> [Raw data]
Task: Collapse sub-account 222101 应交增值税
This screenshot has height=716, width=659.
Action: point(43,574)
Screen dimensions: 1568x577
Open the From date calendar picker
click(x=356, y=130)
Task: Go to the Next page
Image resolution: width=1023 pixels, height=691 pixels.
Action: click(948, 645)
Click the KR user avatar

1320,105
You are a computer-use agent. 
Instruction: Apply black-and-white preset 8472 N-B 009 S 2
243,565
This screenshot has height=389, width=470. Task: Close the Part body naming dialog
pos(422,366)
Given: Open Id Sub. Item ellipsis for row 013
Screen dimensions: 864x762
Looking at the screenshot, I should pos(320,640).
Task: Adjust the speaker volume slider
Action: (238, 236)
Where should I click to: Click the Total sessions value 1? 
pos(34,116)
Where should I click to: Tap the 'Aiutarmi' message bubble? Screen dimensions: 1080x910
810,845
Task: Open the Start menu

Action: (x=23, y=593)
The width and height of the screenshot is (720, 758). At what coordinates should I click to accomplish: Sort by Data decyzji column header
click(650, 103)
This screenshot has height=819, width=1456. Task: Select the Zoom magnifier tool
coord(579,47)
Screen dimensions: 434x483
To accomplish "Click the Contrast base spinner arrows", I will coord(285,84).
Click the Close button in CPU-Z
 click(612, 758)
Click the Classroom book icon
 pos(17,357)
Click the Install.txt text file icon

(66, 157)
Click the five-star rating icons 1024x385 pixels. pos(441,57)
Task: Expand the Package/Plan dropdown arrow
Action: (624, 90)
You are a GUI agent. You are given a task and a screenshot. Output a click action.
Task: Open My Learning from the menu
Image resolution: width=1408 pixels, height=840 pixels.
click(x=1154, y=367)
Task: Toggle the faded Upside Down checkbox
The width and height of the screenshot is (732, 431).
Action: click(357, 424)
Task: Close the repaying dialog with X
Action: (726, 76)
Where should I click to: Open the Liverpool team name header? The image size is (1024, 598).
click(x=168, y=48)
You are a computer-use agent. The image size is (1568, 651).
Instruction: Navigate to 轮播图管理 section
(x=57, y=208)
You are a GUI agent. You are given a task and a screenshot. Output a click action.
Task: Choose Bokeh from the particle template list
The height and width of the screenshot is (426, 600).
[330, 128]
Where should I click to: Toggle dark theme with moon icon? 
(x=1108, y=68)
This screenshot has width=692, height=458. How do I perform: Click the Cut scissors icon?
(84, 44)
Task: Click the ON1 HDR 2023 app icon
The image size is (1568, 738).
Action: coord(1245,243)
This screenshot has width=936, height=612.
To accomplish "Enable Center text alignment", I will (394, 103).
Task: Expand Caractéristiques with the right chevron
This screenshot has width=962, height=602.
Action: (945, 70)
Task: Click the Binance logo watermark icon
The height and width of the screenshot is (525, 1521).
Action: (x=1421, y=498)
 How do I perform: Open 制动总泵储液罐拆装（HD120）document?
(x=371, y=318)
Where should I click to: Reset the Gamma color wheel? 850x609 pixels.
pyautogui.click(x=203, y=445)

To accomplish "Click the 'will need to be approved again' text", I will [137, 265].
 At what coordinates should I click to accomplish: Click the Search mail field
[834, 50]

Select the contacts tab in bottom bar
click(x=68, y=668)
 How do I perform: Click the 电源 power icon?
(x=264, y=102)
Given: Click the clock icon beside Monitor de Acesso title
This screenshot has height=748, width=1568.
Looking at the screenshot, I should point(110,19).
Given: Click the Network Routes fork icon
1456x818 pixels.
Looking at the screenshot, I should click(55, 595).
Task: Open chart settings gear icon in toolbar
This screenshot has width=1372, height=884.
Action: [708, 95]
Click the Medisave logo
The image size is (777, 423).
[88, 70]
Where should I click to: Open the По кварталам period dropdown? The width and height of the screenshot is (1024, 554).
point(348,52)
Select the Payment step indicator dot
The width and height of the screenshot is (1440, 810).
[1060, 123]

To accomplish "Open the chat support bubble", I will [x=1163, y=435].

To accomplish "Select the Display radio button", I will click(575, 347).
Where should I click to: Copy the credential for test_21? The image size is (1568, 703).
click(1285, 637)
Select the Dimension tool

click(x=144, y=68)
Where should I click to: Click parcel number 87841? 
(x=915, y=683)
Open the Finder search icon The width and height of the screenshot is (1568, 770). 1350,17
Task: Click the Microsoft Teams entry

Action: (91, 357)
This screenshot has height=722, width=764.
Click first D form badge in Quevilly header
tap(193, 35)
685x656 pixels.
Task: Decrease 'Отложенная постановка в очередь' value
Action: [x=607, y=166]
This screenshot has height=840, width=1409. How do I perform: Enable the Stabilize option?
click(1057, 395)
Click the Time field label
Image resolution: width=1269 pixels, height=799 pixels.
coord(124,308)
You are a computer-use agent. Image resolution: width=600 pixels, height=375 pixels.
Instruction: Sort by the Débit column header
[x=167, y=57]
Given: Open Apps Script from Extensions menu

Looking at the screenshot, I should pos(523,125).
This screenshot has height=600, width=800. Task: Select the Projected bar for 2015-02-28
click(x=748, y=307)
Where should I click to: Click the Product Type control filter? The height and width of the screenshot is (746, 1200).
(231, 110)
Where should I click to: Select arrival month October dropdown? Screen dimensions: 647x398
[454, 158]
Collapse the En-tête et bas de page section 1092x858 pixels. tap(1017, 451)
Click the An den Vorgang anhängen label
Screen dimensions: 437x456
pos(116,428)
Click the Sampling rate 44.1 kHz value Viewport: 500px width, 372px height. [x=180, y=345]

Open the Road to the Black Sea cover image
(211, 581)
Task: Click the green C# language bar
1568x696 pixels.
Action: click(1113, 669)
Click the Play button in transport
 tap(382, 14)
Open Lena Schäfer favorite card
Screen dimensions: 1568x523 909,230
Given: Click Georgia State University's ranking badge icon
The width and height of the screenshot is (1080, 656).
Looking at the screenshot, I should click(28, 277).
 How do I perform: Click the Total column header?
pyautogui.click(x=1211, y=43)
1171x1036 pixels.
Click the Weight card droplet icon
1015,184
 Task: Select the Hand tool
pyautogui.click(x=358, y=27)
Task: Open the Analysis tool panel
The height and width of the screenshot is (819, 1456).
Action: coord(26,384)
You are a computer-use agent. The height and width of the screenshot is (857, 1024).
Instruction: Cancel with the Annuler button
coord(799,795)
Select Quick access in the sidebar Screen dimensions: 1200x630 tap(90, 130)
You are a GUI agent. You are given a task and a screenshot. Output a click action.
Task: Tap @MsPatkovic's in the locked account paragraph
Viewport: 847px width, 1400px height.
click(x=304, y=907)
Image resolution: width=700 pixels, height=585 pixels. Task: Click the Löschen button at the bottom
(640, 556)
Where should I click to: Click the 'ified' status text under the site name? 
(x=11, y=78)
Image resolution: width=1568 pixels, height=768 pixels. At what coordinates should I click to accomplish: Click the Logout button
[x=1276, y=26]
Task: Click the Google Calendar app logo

> [Stated task] Could you format every line of the rows above as a JSON list of strings, one string per line, skipping the blank lines?

> [Written answer]
[
  "Task: Collapse sub-account 222101 应交增值税",
  "This screenshot has height=716, width=659.",
  "Action: point(43,574)",
  "Screen dimensions: 1568x577",
  "Open the From date calendar picker",
  "click(x=356, y=130)",
  "Task: Go to the Next page",
  "Image resolution: width=1023 pixels, height=691 pixels.",
  "Action: click(948, 645)",
  "Click the KR user avatar",
  "1320,105",
  "You are a computer-use agent. ",
  "Instruction: Apply black-and-white preset 8472 N-B 009 S 2",
  "243,565",
  "This screenshot has height=389, width=470. Task: Close the Part body naming dialog",
  "pos(422,366)",
  "Given: Open Id Sub. Item ellipsis for row 013",
  "Screen dimensions: 864x762",
  "Looking at the screenshot, I should pos(320,640).",
  "Task: Adjust the speaker volume slider",
  "Action: (238, 236)",
  "Where should I click to: Click the Total sessions value 1? ",
  "pos(34,116)",
  "Where should I click to: Tap the 'Aiutarmi' message bubble? Screen dimensions: 1080x910",
  "810,845",
  "Task: Open the Start menu",
  "Action: (x=23, y=593)",
  "The width and height of the screenshot is (720, 758). At what coordinates should I click to accomplish: Sort by Data decyzji column header",
  "click(650, 103)",
  "This screenshot has height=819, width=1456. Task: Select the Zoom magnifier tool",
  "coord(579,47)",
  "Screen dimensions: 434x483",
  "To accomplish \"Click the Contrast base spinner arrows\", I will coord(285,84).",
  "Click the Close button in CPU-Z",
  " click(612, 758)",
  "Click the Classroom book icon",
  " pos(17,357)",
  "Click the Install.txt text file icon",
  "(66, 157)",
  "Click the five-star rating icons 1024x385 pixels. pos(441,57)",
  "Task: Expand the Package/Plan dropdown arrow",
  "Action: (624, 90)",
  "You are a GUI agent. You are given a task and a screenshot. Output a click action.",
  "Task: Open My Learning from the menu",
  "Image resolution: width=1408 pixels, height=840 pixels.",
  "click(x=1154, y=367)",
  "Task: Toggle the faded Upside Down checkbox",
  "The width and height of the screenshot is (732, 431).",
  "Action: click(357, 424)",
  "Task: Close the repaying dialog with X",
  "Action: (726, 76)",
  "Where should I click to: Open the Liverpool team name header? The image size is (1024, 598).",
  "click(x=168, y=48)",
  "You are a computer-use agent. The image size is (1568, 651).",
  "Instruction: Navigate to 轮播图管理 section",
  "(x=57, y=208)",
  "You are a GUI agent. You are given a task and a screenshot. Output a click action.",
  "Task: Choose Bokeh from the particle template list",
  "The height and width of the screenshot is (426, 600).",
  "[330, 128]",
  "Where should I click to: Toggle dark theme with moon icon? ",
  "(x=1108, y=68)",
  "This screenshot has width=692, height=458. How do I perform: Click the Cut scissors icon?",
  "(84, 44)",
  "Task: Click the ON1 HDR 2023 app icon",
  "The image size is (1568, 738).",
  "Action: coord(1245,243)",
  "This screenshot has width=936, height=612.",
  "To accomplish \"Enable Center text alignment\", I will (394, 103).",
  "Task: Expand Caractéristiques with the right chevron",
  "This screenshot has width=962, height=602.",
  "Action: (945, 70)",
  "Task: Click the Binance logo watermark icon",
  "The height and width of the screenshot is (525, 1521).",
  "Action: (x=1421, y=498)",
  " How do I perform: Open 制动总泵储液罐拆装（HD120）document?",
  "(x=371, y=318)",
  "Where should I click to: Reset the Gamma color wheel? 850x609 pixels.",
  "pyautogui.click(x=203, y=445)",
  "To accomplish \"Click the 'will need to be approved again' text\", I will [137, 265].",
  " At what coordinates should I click to accomplish: Click the Search mail field",
  "[834, 50]",
  "Select the contacts tab in bottom bar",
  "click(x=68, y=668)",
  " How do I perform: Click the 电源 power icon?",
  "(x=264, y=102)",
  "Given: Click the clock icon beside Monitor de Acesso title",
  "This screenshot has height=748, width=1568.",
  "Looking at the screenshot, I should point(110,19).",
  "Given: Click the Network Routes fork icon",
  "1456x818 pixels.",
  "Looking at the screenshot, I should click(55, 595).",
  "Task: Open chart settings gear icon in toolbar",
  "This screenshot has width=1372, height=884.",
  "Action: [708, 95]",
  "Click the Medisave logo",
  "The image size is (777, 423).",
  "[88, 70]",
  "Where should I click to: Open the По кварталам period dropdown? The width and height of the screenshot is (1024, 554).",
  "point(348,52)",
  "Select the Payment step indicator dot",
  "The width and height of the screenshot is (1440, 810).",
  "[1060, 123]",
  "To accomplish \"Open the chat support bubble\", I will [x=1163, y=435].",
  "To accomplish \"Select the Display radio button\", I will click(575, 347).",
  "Where should I click to: Copy the credential for test_21? The image size is (1568, 703).",
  "click(1285, 637)",
  "Select the Dimension tool",
  "click(x=144, y=68)",
  "Where should I click to: Click parcel number 87841? ",
  "(x=915, y=683)",
  "Open the Finder search icon The width and height of the screenshot is (1568, 770). 1350,17",
  "Task: Click the Microsoft Teams entry",
  "Action: (91, 357)",
  "This screenshot has height=722, width=764.",
  "Click first D form badge in Quevilly header",
  "tap(193, 35)",
  "685x656 pixels.",
  "Task: Decrease 'Отложенная постановка в очередь' value",
  "Action: [x=607, y=166]",
  "This screenshot has height=840, width=1409. How do I perform: Enable the Stabilize option?",
  "click(1057, 395)",
  "Click the Time field label",
  "Image resolution: width=1269 pixels, height=799 pixels.",
  "coord(124,308)",
  "You are a computer-use agent. Image resolution: width=600 pixels, height=375 pixels.",
  "Instruction: Sort by the Débit column header",
  "[x=167, y=57]",
  "Given: Open Apps Script from Extensions menu",
  "Looking at the screenshot, I should pos(523,125).",
  "This screenshot has height=600, width=800. Task: Select the Projected bar for 2015-02-28",
  "click(x=748, y=307)",
  "Where should I click to: Click the Product Type control filter? The height and width of the screenshot is (746, 1200).",
  "(231, 110)",
  "Where should I click to: Select arrival month October dropdown? Screen dimensions: 647x398",
  "[454, 158]",
  "Collapse the En-tête et bas de page section 1092x858 pixels. tap(1017, 451)",
  "Click the An den Vorgang anhängen label",
  "Screen dimensions: 437x456",
  "pos(116,428)",
  "Click the Sampling rate 44.1 kHz value Viewport: 500px width, 372px height. [x=180, y=345]",
  "Open the Road to the Black Sea cover image",
  "(211, 581)",
  "Task: Click the green C# language bar",
  "1568x696 pixels.",
  "Action: click(1113, 669)",
  "Click the Play button in transport",
  " tap(382, 14)",
  "Open Lena Schäfer favorite card",
  "Screen dimensions: 1568x523 909,230",
  "Given: Click Georgia State University's ranking badge icon",
  "The width and height of the screenshot is (1080, 656).",
  "Looking at the screenshot, I should click(28, 277).",
  " How do I perform: Click the Total column header?",
  "pyautogui.click(x=1211, y=43)",
  "1171x1036 pixels.",
  "Click the Weight card droplet icon",
  "1015,184",
  " Task: Select the Hand tool",
  "pyautogui.click(x=358, y=27)",
  "Task: Open the Analysis tool panel",
  "The height and width of the screenshot is (819, 1456).",
  "Action: coord(26,384)",
  "You are a computer-use agent. The height and width of the screenshot is (857, 1024).",
  "Instruction: Cancel with the Annuler button",
  "coord(799,795)",
  "Select Quick access in the sidebar Screen dimensions: 1200x630 tap(90, 130)",
  "You are a GUI agent. You are given a task and a screenshot. Output a click action.",
  "Task: Tap @MsPatkovic's in the locked account paragraph",
  "Viewport: 847px width, 1400px height.",
  "click(x=304, y=907)",
  "Image resolution: width=700 pixels, height=585 pixels. Task: Click the Löschen button at the bottom",
  "(640, 556)",
  "Where should I click to: Click the 'ified' status text under the site name? ",
  "(x=11, y=78)",
  "Image resolution: width=1568 pixels, height=768 pixels. At what coordinates should I click to accomplish: Click the Logout button",
  "[x=1276, y=26]",
  "Task: Click the Google Calendar app logo"
]